Monitoring documented in the Kubernetes Git repo https://git.k-space.ee/k-space/kube/src/branch/master/monitoring
Do not add any more new content here
Ubuntu consistently ships outdated versions of the node-exporter. Hence suggested course of action here is to fetch static binary, extract and move it to /usr/local/bin/node_exporter
and set up systemd service:
wget https://github.com/prometheus/node_exporter/releases/download/v1.9.0/node_exporter-1.9.0.linux-amd64.tar.gz
tar xvzf node_exporter-1.9.0.linux-amd64.tar.gz
cp node_exporter-1.9.0.linux-amd64/node_exporter /usr/local/bin/node_exporter
cat << \EOF > /etc/systemd/system/node_exporter.service
[Unit]
Description=Node Exporter
[Service]
# Make sure you don't make it available to whole world by adding listen address
# --web.listen-address="172.20.8.XXX:9100"

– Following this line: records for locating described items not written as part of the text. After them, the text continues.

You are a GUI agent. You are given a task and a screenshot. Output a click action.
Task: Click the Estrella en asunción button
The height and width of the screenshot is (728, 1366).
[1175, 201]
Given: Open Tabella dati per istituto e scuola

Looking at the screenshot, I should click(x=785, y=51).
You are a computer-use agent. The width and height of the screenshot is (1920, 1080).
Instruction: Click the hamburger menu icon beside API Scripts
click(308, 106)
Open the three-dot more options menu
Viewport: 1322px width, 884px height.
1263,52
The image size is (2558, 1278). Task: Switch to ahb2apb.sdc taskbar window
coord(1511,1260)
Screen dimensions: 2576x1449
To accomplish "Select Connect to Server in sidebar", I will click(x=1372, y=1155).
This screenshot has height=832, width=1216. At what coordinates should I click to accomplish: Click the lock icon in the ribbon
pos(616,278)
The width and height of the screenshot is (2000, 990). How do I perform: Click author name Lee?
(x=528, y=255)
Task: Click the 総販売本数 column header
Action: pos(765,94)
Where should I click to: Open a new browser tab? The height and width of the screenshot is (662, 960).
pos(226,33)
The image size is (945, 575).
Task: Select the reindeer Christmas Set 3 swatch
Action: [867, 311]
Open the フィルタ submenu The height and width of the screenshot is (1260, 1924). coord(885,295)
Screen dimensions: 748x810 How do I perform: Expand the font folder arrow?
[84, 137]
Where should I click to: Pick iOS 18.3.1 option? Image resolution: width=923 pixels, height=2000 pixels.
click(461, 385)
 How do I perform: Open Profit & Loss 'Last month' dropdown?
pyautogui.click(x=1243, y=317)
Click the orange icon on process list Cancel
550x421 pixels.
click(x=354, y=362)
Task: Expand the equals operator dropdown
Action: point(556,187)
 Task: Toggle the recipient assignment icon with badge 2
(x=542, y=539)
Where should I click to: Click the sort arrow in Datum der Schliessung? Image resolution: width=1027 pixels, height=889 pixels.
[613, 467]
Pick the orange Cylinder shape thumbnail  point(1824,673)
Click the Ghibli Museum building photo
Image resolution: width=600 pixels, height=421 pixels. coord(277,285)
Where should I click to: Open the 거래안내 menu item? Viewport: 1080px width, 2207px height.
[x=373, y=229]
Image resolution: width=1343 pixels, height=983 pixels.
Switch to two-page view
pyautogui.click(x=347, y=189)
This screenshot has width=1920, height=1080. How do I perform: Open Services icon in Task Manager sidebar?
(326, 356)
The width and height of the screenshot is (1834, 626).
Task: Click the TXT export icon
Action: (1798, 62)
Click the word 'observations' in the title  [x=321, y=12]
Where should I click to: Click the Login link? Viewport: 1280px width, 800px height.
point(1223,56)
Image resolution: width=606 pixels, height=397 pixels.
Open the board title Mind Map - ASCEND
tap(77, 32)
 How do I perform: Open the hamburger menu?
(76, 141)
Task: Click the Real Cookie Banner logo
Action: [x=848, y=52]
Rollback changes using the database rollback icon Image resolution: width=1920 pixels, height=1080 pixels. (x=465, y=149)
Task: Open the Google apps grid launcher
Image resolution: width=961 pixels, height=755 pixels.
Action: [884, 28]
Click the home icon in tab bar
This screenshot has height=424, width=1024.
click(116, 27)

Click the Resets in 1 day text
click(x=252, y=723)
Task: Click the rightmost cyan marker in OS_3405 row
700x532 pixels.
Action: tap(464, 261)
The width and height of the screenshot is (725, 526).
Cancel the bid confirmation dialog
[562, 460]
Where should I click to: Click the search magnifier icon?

RuntimeDirectory=node-exporter
ExecStart=/usr/local/bin/node_exporter --collector.textfile.directory /run/node-exporter
User=nobody
[Install]
WantedBy=multi-user.target
EOF
systemctl enable --now node_exporter
Enable k10temp for Opterons:
echo k10temp >> /etc/modules
modprobe k10temp
For disks you need additional textfile metrics:
apt install -y nvme-cli smartmontools
echo > /usr/local/bin/node-exporter-textfile-collectors
curl https://raw.githubusercontent.com/prometheus-community/node-exporter-textfile-collector-scripts/master/nvme_metrics.sh >> /usr/local/bin/node-exporter-textfile-collectors
curl https://raw.githubusercontent.com/prometheus-community/node-exporter-textfile-collector-scripts/master/smartmon.sh >> /usr/local/bin/node-exporter-textfile-collectors
chmod +x /usr/local/bin/node-exporter-textfile-collectors
cat << \EOF > /etc/systemd/system/node_exporter_textfile_collectors.service
[Unit]
Description=Node Exporter textfile collectors
[Service]
Restart=always
RestartSec=30s
ExecStart=/bin/bash -c '/usr/local/bin/node-exporter-textfile-collectors > /run/node-exporter/disks.part; mv /run/node-exporter/disks.part /run/node-exporter/disks.prom'
[Install]
WantedBy=multi-user.target
EOF
systemctl enable --now node_exporter_textfile_collectors
Submit PR here
On Ubuntu at least the SMART metric collector uses host locale and if it's eg Estonian fails to generate correct metrics output, to work around either change host locale to English or insert LC_NUMERIC=""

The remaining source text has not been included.